Tanteó el primer peldaño de las escaleras, se agarró a la baranda y fue ascendiendo, en cada inhalación notaba un pinchazo en el costado. Gritó otra vez:

—¡Amy!

—¡Tom!

Durante un momento la luz del quinqué le cegó desde lo alto de la escalera, y tras la ceguera fue definiéndose el bulto informe de sus cuerpos, Amy y Bill.

—Tom, ¿qué pasa?

Amy abrazaba a Billy, pegaba la cabeza de Billy a su vientre como si quisiera devolverlo a su interior, lista para hurtarle en cualquier momento la visión que contemplaba, un cojo aterrorizado cubierto de barro arrastrándose por las escaleras, luchando por respirar.
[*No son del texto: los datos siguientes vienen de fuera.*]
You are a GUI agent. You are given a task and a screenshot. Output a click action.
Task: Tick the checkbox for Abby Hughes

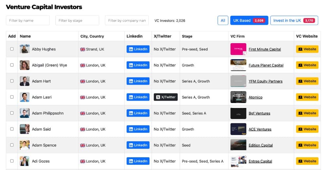point(12,49)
—¿Estáis bien? — dijo Tom.

—¿Tú estás bien? ¿Qué te ha pasado?

Sus piernas se doblaron y tuvo que cerrar los puños en la barandilla para mantenerse en pie.

—El clan — dijo.

—El clan no está aquí. Venga, Billy, vuelve a la cama, papá está bien, no pasa nada.

Sonaba a reproche. Has asustado al niño.

—Me he caído. Me he dado un golpe — dijo, y su propio tono le pareció lastimero.
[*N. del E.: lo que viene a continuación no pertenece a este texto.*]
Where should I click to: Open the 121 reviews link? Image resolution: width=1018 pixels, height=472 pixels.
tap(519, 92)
La luz se había alejado hacia la habitación de Billy. Venga, a la cama.

Se palpó el pecho en la penumbra. Localizó el dolor justo bajo las costillas. Presionó la zona con la punta de los dedos, con precaución. Iba a formarse un moratón bien grande.

Cuando Amy volvió al inicio de la escalera con la luz en alto Tom miró hacia arriba y dijo:

—He perdido el revólver. Lo he perdido. Está en alguna parte. Abajo.
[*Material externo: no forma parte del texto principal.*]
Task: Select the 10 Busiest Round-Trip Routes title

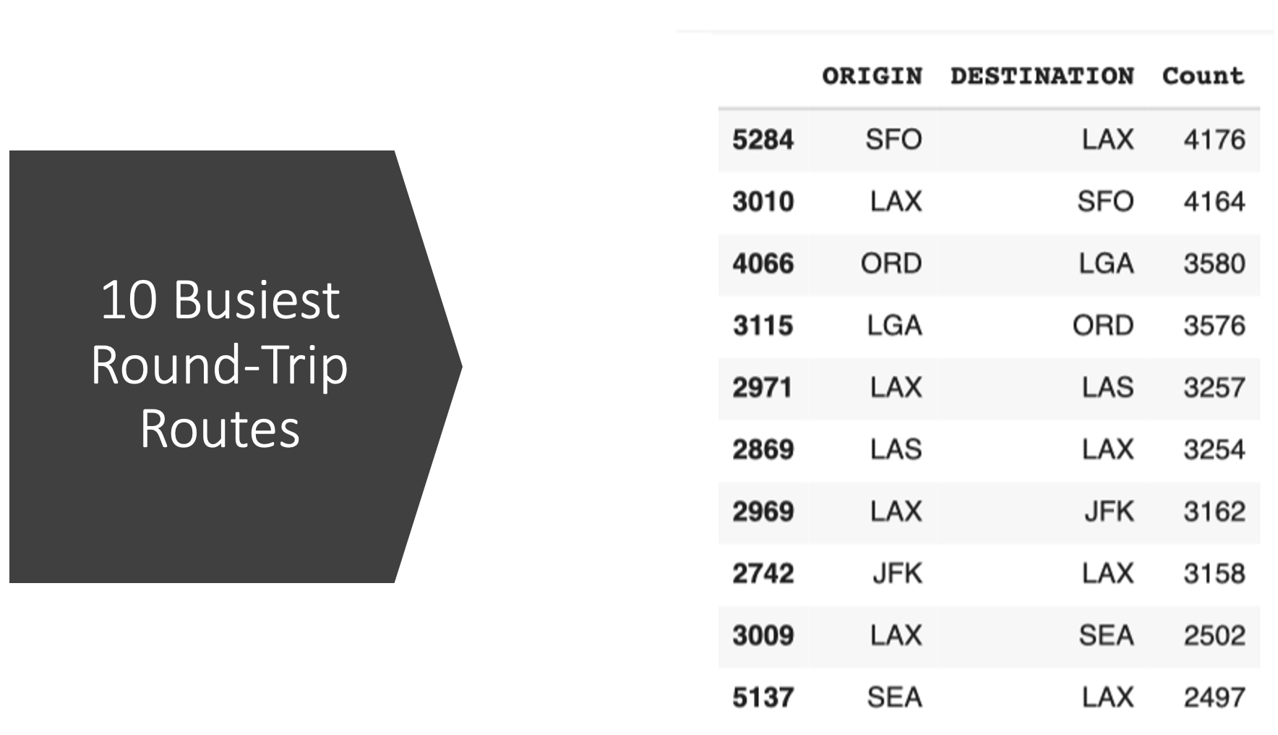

Amy descendió un par de escalones. Le pasó una mano por el pelo, apartándoselo de la frente, mirándolo a los ojos.

—Estamos bien. Y tú también estás bien — dijo Amy.

—Sí. Estoy bien. Estamos bien.

—Tienes que cuidar de nosotros. Cuidas de nosotros. Eso es lo importante, ¿Lo entiendes? Nosotros somos lo importante. Tú y yo. Billy es lo importante.

—Lo es.

—Lo de esa chica ya ha pasado. Tienes que olvidarte de ello.

—No puedo.

—Claro que puedes. Te necesitamos. Billy y yo. Somos nosotros quienes te necesitamos. Nadie más.

—Estaré con vosotros. No me separaré de vuestro lado. El clan no va a venir.

—Eso es lo que debes hacer, ¿lo entiendes? Dejar fuera al clan. Fuera de nuestras vidas. Que nos dejen en paz.

—El clan no ha venido. Y vigilaré. Día y noche. Estaréis a salvo.

—Eso no es suficiente — dijo Amy — tienes que escucharme.

—No podrán entrar aquí.

—Deja en paz a esa pobre chica, déjala en paz y el clan desaparecerá.

—No puedo. Eso no puedo hacerlo.

—¡No lo entiendo, Tom! ¡Ella no puede importarte más que nosotros!

—Nunca podrías entenderlo, pero tengo que hacerlo, tengo que hacerlo.

—¿Sí? entonces ven al dormitorio. Voy a enseñarte algo.